Of course, Comerica's forecasts are sometimes wrong, as are everyone else's, including market expectations.
Mortgage rates today
There are again two economic reports on today's MarketWatch economic calendar. This morning's PCE price index is likely to be the most consequential for mortgage rates of this week's reports.
As with other price indices, the PCE is broken down into four main components. Two of these measure price changes within the reporting month (April) and the other two are year-over-year (YOY) figures, this time measuring from May 1, 2024 to April 30, 2025.
One for each period measures changes to all prices in the survey. The other is the "core" figure, which looks at the same prices excluding those for energy and food.
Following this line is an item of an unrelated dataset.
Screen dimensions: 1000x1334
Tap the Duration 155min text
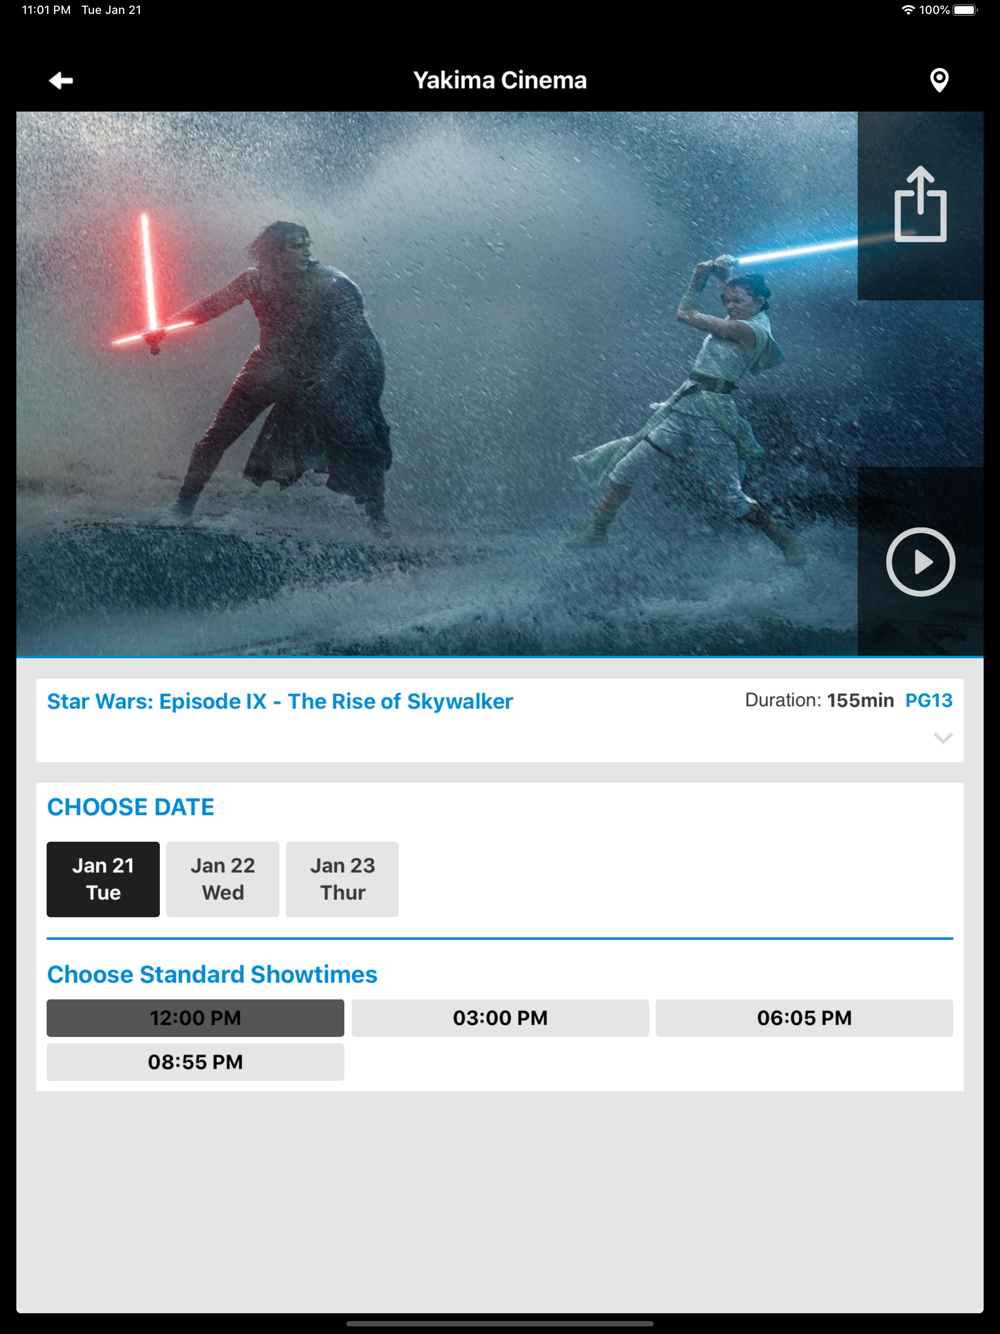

Those are excluded because they're especially volatile, and leaving them out reveals the underlying inflation trend.
Here's what markets are expecting for all four:
- April PCE: 0.1%, up from 0.0% in March
- YOY PCE: 2.2%, down from March's 2.3%
- April core PCE: 0.1%, up from 0.0% in March
- YOY core PCE: 2.6%, unchanged since March
Today's other report is the final reading of consumer sentiment in May. It's expected to be unchanged since the last reading at 50.8.
For both reports, lower-than-expected numbers tend to exert downward pressure on mortgage rates, while higher-than-expected ones usually push those rates upward. On-forecast data often leaves rates unchanged.